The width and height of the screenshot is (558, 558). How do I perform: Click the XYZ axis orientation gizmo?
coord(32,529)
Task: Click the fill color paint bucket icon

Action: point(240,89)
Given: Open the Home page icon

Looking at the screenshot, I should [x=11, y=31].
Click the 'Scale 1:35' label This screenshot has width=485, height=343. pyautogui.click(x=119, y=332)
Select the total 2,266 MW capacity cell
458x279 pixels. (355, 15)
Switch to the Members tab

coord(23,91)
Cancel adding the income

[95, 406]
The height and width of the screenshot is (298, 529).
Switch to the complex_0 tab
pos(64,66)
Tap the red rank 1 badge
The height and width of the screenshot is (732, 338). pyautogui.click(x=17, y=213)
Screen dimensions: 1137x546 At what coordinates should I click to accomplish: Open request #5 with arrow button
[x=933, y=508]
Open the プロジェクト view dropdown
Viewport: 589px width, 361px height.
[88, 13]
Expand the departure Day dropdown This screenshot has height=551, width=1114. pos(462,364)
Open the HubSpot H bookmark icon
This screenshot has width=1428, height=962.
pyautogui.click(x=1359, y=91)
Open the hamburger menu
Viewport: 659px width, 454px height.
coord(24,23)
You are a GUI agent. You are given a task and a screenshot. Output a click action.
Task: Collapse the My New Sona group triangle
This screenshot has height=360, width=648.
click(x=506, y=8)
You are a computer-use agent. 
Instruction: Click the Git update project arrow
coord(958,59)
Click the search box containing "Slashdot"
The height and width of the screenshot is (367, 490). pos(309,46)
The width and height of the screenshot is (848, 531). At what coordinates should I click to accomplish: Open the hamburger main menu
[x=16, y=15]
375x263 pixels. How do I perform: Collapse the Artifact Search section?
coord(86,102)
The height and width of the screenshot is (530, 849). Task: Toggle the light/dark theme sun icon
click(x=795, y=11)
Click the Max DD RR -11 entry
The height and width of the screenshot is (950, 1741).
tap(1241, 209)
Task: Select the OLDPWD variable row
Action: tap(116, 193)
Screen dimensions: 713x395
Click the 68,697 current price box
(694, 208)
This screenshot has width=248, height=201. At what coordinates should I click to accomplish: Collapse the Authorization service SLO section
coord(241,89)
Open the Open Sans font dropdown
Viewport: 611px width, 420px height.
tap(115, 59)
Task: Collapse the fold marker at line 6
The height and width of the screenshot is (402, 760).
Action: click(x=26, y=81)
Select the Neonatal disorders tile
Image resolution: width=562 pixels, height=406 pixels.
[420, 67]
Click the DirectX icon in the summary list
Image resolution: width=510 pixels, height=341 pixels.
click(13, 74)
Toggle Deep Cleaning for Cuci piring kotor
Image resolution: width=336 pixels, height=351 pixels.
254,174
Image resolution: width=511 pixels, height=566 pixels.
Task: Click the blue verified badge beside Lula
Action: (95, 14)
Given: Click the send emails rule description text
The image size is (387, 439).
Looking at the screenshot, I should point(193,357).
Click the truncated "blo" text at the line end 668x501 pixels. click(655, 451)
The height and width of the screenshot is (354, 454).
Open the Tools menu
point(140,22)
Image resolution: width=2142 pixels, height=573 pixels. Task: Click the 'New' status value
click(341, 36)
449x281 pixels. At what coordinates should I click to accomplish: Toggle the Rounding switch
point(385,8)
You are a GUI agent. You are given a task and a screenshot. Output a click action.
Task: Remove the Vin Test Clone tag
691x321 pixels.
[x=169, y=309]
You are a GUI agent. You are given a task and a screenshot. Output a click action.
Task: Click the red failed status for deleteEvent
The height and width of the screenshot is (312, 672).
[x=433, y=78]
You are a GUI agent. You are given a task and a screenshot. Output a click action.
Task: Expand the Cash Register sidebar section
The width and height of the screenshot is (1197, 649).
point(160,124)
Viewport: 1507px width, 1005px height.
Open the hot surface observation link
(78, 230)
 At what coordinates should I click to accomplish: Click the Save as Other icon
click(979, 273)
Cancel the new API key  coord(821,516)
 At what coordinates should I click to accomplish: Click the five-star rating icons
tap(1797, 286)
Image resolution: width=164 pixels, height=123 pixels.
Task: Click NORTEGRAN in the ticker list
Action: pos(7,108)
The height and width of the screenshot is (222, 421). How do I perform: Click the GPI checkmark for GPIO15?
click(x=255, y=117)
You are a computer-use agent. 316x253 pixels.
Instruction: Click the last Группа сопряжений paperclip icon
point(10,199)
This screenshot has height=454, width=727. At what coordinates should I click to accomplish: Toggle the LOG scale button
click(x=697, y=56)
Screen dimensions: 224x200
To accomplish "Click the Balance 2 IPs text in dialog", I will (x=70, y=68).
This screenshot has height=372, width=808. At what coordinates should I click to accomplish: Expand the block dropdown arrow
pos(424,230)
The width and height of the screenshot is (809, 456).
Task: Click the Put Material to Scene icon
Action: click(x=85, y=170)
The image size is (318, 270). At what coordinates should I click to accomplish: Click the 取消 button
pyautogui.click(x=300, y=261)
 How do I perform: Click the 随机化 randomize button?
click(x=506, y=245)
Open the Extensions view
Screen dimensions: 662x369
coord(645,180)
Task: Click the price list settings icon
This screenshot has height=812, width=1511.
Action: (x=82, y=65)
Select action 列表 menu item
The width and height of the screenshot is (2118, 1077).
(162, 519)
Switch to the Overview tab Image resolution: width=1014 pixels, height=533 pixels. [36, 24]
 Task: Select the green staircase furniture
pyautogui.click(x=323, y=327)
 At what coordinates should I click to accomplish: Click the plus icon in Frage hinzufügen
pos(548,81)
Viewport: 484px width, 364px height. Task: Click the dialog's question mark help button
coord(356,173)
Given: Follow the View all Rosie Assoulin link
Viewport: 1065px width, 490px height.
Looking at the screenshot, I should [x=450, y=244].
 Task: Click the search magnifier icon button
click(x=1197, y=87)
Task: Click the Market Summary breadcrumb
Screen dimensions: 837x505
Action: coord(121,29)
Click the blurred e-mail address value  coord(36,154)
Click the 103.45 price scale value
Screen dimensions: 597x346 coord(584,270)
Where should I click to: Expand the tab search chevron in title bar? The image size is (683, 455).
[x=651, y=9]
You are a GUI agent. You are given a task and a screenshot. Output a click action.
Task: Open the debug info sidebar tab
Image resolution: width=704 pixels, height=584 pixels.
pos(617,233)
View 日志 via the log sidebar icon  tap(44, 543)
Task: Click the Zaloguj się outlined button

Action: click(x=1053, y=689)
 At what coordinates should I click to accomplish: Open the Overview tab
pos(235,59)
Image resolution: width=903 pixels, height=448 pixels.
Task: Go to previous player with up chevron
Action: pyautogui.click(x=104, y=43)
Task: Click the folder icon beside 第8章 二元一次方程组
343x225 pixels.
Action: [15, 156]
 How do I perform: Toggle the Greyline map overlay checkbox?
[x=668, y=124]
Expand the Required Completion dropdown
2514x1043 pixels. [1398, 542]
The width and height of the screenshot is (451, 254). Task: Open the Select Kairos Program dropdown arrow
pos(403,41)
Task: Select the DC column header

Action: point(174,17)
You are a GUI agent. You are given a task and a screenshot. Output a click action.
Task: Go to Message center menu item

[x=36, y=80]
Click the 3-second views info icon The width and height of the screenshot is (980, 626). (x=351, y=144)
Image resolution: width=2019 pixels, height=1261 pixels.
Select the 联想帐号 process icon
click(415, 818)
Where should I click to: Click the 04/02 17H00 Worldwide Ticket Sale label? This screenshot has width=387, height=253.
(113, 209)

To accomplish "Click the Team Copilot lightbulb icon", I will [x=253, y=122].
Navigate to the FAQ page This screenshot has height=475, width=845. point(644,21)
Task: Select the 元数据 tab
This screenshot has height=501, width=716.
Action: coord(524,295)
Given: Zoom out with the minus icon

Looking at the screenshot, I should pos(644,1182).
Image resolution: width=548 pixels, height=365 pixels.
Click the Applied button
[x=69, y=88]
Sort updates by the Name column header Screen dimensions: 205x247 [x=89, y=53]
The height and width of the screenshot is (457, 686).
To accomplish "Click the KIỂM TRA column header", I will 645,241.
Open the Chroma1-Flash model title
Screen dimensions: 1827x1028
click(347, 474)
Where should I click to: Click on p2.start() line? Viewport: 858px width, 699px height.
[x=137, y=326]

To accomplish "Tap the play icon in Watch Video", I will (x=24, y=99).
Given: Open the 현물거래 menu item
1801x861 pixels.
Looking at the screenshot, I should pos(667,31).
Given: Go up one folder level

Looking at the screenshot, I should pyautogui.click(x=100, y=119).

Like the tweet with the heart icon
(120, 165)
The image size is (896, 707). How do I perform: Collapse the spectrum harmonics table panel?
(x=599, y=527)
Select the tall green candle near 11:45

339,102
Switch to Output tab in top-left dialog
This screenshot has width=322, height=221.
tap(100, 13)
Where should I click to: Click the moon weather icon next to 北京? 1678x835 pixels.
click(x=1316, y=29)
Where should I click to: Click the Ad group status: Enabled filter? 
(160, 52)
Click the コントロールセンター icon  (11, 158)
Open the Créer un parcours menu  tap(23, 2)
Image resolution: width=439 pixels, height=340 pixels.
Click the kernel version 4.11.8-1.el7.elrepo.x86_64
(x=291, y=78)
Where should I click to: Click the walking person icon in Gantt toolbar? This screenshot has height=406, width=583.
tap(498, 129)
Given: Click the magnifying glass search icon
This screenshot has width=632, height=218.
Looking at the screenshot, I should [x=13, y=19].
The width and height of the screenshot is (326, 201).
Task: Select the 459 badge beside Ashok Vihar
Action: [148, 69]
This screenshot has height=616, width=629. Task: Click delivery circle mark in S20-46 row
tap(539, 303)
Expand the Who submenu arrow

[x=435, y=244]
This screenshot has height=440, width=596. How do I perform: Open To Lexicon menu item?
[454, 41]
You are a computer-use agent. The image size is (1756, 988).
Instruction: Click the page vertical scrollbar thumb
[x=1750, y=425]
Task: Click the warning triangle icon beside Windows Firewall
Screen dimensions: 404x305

● ● ●

## Prompt:
Reproduce verbatim every line of the rows above, from the first line through the line containing "coord(24,23)", both included.

## Task output:
The width and height of the screenshot is (558, 558). How do I perform: Click the XYZ axis orientation gizmo?
coord(32,529)
Task: Click the fill color paint bucket icon

Action: point(240,89)
Given: Open the Home page icon

Looking at the screenshot, I should [x=11, y=31].
Click the 'Scale 1:35' label This screenshot has width=485, height=343. pyautogui.click(x=119, y=332)
Select the total 2,266 MW capacity cell
458x279 pixels. (355, 15)
Switch to the Members tab

coord(23,91)
Cancel adding the income

[95, 406]
The height and width of the screenshot is (298, 529).
Switch to the complex_0 tab
pos(64,66)
Tap the red rank 1 badge
The height and width of the screenshot is (732, 338). pyautogui.click(x=17, y=213)
Screen dimensions: 1137x546 At what coordinates should I click to accomplish: Open request #5 with arrow button
[x=933, y=508]
Open the プロジェクト view dropdown
Viewport: 589px width, 361px height.
[88, 13]
Expand the departure Day dropdown This screenshot has height=551, width=1114. pos(462,364)
Open the HubSpot H bookmark icon
This screenshot has width=1428, height=962.
pyautogui.click(x=1359, y=91)
Open the hamburger menu
Viewport: 659px width, 454px height.
coord(24,23)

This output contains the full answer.